- Task requirements:
All of the data is to be printed again exactly as it appears.

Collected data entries
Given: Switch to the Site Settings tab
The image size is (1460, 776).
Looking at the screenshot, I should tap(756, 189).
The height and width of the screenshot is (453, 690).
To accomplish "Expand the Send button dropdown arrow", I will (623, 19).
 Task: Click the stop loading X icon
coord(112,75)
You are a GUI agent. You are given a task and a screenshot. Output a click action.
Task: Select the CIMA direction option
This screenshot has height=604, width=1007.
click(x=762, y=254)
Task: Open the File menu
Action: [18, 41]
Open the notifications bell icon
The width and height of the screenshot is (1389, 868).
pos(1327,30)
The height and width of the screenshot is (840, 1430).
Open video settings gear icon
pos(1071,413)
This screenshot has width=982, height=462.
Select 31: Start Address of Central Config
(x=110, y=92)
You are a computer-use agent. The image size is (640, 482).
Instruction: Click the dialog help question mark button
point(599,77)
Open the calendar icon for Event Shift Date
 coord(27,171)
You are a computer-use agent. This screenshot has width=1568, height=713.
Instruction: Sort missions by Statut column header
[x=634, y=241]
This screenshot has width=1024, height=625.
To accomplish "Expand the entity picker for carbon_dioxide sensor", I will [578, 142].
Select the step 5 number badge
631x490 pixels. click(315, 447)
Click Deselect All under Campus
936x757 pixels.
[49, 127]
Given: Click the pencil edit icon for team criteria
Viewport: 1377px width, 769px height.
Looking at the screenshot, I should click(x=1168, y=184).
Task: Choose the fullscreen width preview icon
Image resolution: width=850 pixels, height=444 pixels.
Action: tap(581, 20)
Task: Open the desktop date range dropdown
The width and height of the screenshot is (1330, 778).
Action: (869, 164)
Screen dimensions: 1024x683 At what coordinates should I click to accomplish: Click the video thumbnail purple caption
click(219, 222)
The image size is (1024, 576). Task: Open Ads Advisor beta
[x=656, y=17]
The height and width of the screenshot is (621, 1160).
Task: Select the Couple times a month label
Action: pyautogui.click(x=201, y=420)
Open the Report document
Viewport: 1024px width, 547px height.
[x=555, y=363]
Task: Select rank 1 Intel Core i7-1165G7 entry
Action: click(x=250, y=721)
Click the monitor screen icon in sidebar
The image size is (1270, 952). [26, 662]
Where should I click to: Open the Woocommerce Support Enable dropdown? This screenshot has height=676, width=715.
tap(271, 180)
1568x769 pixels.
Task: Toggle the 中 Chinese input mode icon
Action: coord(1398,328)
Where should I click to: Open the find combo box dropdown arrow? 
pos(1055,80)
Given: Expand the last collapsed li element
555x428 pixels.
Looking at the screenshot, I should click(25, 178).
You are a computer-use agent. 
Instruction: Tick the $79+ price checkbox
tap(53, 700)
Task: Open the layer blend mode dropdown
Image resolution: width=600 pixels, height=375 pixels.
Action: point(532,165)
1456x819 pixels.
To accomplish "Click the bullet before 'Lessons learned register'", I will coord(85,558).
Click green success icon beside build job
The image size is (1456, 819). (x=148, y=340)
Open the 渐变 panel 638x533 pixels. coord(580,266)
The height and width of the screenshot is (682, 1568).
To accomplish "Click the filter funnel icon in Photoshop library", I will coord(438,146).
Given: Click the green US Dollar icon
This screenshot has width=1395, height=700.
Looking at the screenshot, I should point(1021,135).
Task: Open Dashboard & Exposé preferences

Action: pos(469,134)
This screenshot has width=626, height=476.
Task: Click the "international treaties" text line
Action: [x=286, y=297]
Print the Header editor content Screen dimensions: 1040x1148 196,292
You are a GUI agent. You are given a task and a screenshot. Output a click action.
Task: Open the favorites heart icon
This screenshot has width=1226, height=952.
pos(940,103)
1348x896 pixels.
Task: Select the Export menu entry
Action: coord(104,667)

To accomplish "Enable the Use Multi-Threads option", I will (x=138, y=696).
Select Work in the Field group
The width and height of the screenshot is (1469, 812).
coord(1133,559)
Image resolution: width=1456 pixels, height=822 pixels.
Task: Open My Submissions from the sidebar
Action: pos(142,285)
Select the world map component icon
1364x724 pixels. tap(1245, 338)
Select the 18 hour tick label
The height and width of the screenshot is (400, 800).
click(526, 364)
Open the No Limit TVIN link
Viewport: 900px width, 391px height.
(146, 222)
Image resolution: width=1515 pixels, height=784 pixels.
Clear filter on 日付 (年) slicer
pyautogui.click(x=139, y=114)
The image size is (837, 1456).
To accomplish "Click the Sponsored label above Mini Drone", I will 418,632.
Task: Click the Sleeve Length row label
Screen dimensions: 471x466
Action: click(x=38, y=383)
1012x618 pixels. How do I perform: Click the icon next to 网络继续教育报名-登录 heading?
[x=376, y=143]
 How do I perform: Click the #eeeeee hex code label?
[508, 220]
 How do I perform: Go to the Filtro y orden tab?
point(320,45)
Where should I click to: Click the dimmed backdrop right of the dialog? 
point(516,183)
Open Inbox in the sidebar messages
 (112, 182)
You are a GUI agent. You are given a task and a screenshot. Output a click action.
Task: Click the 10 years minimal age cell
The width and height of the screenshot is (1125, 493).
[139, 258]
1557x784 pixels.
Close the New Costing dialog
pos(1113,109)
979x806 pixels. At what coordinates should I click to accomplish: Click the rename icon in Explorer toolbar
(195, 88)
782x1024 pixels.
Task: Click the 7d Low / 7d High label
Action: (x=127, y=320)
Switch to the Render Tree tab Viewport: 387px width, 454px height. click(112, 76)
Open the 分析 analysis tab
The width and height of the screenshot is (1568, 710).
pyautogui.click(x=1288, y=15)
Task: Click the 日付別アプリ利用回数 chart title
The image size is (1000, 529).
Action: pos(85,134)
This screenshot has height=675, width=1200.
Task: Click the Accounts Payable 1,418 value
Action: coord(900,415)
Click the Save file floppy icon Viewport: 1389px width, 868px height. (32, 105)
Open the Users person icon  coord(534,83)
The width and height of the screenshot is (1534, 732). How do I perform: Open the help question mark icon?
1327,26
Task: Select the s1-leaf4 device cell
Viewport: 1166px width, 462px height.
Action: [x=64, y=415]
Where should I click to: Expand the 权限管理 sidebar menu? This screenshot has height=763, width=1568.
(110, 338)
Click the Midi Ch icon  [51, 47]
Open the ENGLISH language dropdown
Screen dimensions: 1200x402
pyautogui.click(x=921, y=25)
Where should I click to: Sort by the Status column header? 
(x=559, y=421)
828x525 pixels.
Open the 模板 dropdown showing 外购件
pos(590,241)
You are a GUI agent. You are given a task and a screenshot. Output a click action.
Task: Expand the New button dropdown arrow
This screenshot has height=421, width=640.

- Answer space:
Given: Switch to the Site Settings tab
The image size is (1460, 776).
Looking at the screenshot, I should tap(756, 189).
The height and width of the screenshot is (453, 690).
To accomplish "Expand the Send button dropdown arrow", I will (623, 19).
 Task: Click the stop loading X icon
coord(112,75)
You are a GUI agent. You are given a task and a screenshot. Output a click action.
Task: Select the CIMA direction option
This screenshot has height=604, width=1007.
click(x=762, y=254)
Task: Open the File menu
Action: [18, 41]
Open the notifications bell icon
The width and height of the screenshot is (1389, 868).
pos(1327,30)
The height and width of the screenshot is (840, 1430).
Open video settings gear icon
pos(1071,413)
This screenshot has width=982, height=462.
Select 31: Start Address of Central Config
(x=110, y=92)
You are a computer-use agent. The image size is (640, 482).
Instruction: Click the dialog help question mark button
point(599,77)
Open the calendar icon for Event Shift Date
 coord(27,171)
You are a computer-use agent. This screenshot has width=1568, height=713.
Instruction: Sort missions by Statut column header
[x=634, y=241]
This screenshot has width=1024, height=625.
To accomplish "Expand the entity picker for carbon_dioxide sensor", I will [578, 142].
Select the step 5 number badge
631x490 pixels. click(315, 447)
Click Deselect All under Campus
936x757 pixels.
[49, 127]
Given: Click the pencil edit icon for team criteria
Viewport: 1377px width, 769px height.
Looking at the screenshot, I should click(x=1168, y=184).
Task: Choose the fullscreen width preview icon
Image resolution: width=850 pixels, height=444 pixels.
Action: tap(581, 20)
Task: Open the desktop date range dropdown
The width and height of the screenshot is (1330, 778).
Action: (869, 164)
Screen dimensions: 1024x683 At what coordinates should I click to accomplish: Click the video thumbnail purple caption
click(219, 222)
The image size is (1024, 576). Task: Open Ads Advisor beta
[x=656, y=17]
The height and width of the screenshot is (621, 1160).
Task: Select the Couple times a month label
Action: pyautogui.click(x=201, y=420)
Open the Report document
Viewport: 1024px width, 547px height.
[x=555, y=363]
Task: Select rank 1 Intel Core i7-1165G7 entry
Action: click(x=250, y=721)
Click the monitor screen icon in sidebar
The image size is (1270, 952). [26, 662]
Where should I click to: Open the Woocommerce Support Enable dropdown? This screenshot has height=676, width=715.
tap(271, 180)
1568x769 pixels.
Task: Toggle the 中 Chinese input mode icon
Action: coord(1398,328)
Where should I click to: Open the find combo box dropdown arrow? 
pos(1055,80)
Given: Expand the last collapsed li element
555x428 pixels.
Looking at the screenshot, I should click(25, 178).
You are a computer-use agent. 
Instruction: Tick the $79+ price checkbox
tap(53, 700)
Task: Open the layer blend mode dropdown
Image resolution: width=600 pixels, height=375 pixels.
Action: point(532,165)
1456x819 pixels.
To accomplish "Click the bullet before 'Lessons learned register'", I will coord(85,558).
Click green success icon beside build job
The image size is (1456, 819). (x=148, y=340)
Open the 渐变 panel 638x533 pixels. coord(580,266)
The height and width of the screenshot is (682, 1568).
To accomplish "Click the filter funnel icon in Photoshop library", I will coord(438,146).
Given: Click the green US Dollar icon
This screenshot has width=1395, height=700.
Looking at the screenshot, I should point(1021,135).
Task: Open Dashboard & Exposé preferences

Action: pos(469,134)
This screenshot has width=626, height=476.
Task: Click the "international treaties" text line
Action: [x=286, y=297]
Print the Header editor content Screen dimensions: 1040x1148 196,292
You are a GUI agent. You are given a task and a screenshot. Output a click action.
Task: Open the favorites heart icon
This screenshot has width=1226, height=952.
pos(940,103)
1348x896 pixels.
Task: Select the Export menu entry
Action: coord(104,667)

To accomplish "Enable the Use Multi-Threads option", I will (x=138, y=696).
Select Work in the Field group
The width and height of the screenshot is (1469, 812).
coord(1133,559)
Image resolution: width=1456 pixels, height=822 pixels.
Task: Open My Submissions from the sidebar
Action: pos(142,285)
Select the world map component icon
1364x724 pixels. tap(1245, 338)
Select the 18 hour tick label
The height and width of the screenshot is (400, 800).
click(526, 364)
Open the No Limit TVIN link
Viewport: 900px width, 391px height.
(146, 222)
Image resolution: width=1515 pixels, height=784 pixels.
Clear filter on 日付 (年) slicer
pyautogui.click(x=139, y=114)
The image size is (837, 1456).
To accomplish "Click the Sponsored label above Mini Drone", I will 418,632.
Task: Click the Sleeve Length row label
Screen dimensions: 471x466
Action: click(x=38, y=383)
1012x618 pixels. How do I perform: Click the icon next to 网络继续教育报名-登录 heading?
[x=376, y=143]
 How do I perform: Click the #eeeeee hex code label?
[508, 220]
 How do I perform: Go to the Filtro y orden tab?
point(320,45)
Where should I click to: Click the dimmed backdrop right of the dialog? 
point(516,183)
Open Inbox in the sidebar messages
 (112, 182)
You are a GUI agent. You are given a task and a screenshot. Output a click action.
Task: Click the 10 years minimal age cell
The width and height of the screenshot is (1125, 493).
[139, 258]
1557x784 pixels.
Close the New Costing dialog
pos(1113,109)
979x806 pixels. At what coordinates should I click to accomplish: Click the rename icon in Explorer toolbar
(195, 88)
782x1024 pixels.
Task: Click the 7d Low / 7d High label
Action: (x=127, y=320)
Switch to the Render Tree tab Viewport: 387px width, 454px height. click(112, 76)
Open the 分析 analysis tab
The width and height of the screenshot is (1568, 710).
pyautogui.click(x=1288, y=15)
Task: Click the 日付別アプリ利用回数 chart title
The image size is (1000, 529).
Action: pos(85,134)
This screenshot has height=675, width=1200.
Task: Click the Accounts Payable 1,418 value
Action: coord(900,415)
Click the Save file floppy icon Viewport: 1389px width, 868px height. (32, 105)
Open the Users person icon  coord(534,83)
The width and height of the screenshot is (1534, 732). How do I perform: Open the help question mark icon?
1327,26
Task: Select the s1-leaf4 device cell
Viewport: 1166px width, 462px height.
Action: [x=64, y=415]
Where should I click to: Expand the 权限管理 sidebar menu? This screenshot has height=763, width=1568.
(110, 338)
Click the Midi Ch icon  [51, 47]
Open the ENGLISH language dropdown
Screen dimensions: 1200x402
pyautogui.click(x=921, y=25)
Where should I click to: Sort by the Status column header? 
(x=559, y=421)
828x525 pixels.
Open the 模板 dropdown showing 外购件
pos(590,241)
You are a GUI agent. You are given a task and a screenshot. Output a click action.
Task: Expand the New button dropdown arrow
This screenshot has height=421, width=640.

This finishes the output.